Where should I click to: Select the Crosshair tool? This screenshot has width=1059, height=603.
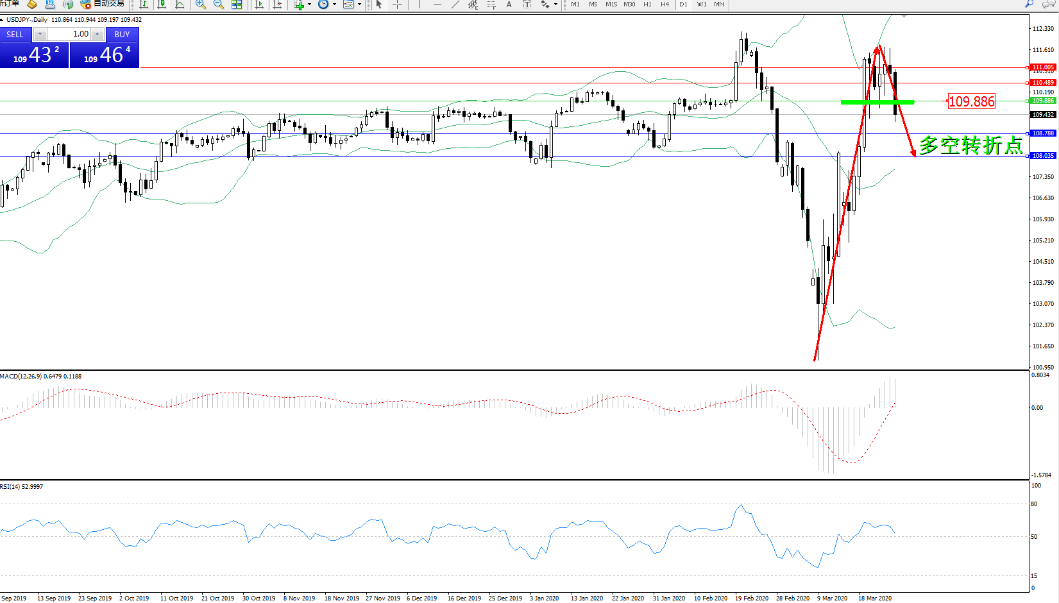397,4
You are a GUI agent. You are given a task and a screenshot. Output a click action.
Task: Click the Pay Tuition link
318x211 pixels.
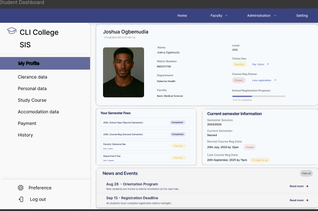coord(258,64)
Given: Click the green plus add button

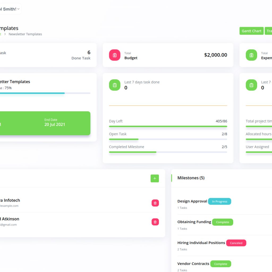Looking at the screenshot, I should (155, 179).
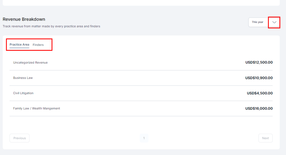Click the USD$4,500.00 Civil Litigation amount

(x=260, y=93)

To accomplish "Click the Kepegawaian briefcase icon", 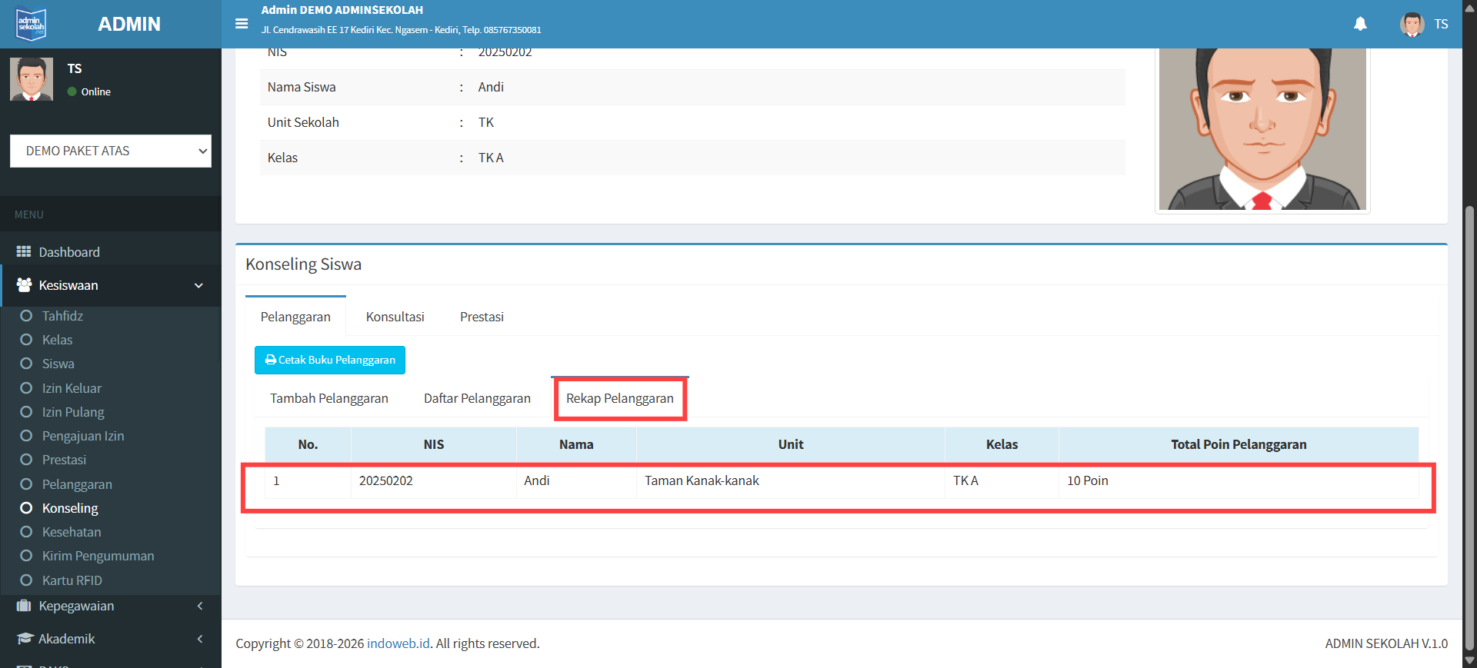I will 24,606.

> WHAT THE EXERCISE ASKS: Reproduce the entries verbatim from the line containing "You are a GUI" through the line containing "coord(258,64)", including both of those lines, and omit the pictures.

> CORRECT RESULT:
You are a GUI agent. You are given a task and a screenshot. Output a click action.
Task: Click the Pay Tuition link
318x211 pixels.
coord(258,64)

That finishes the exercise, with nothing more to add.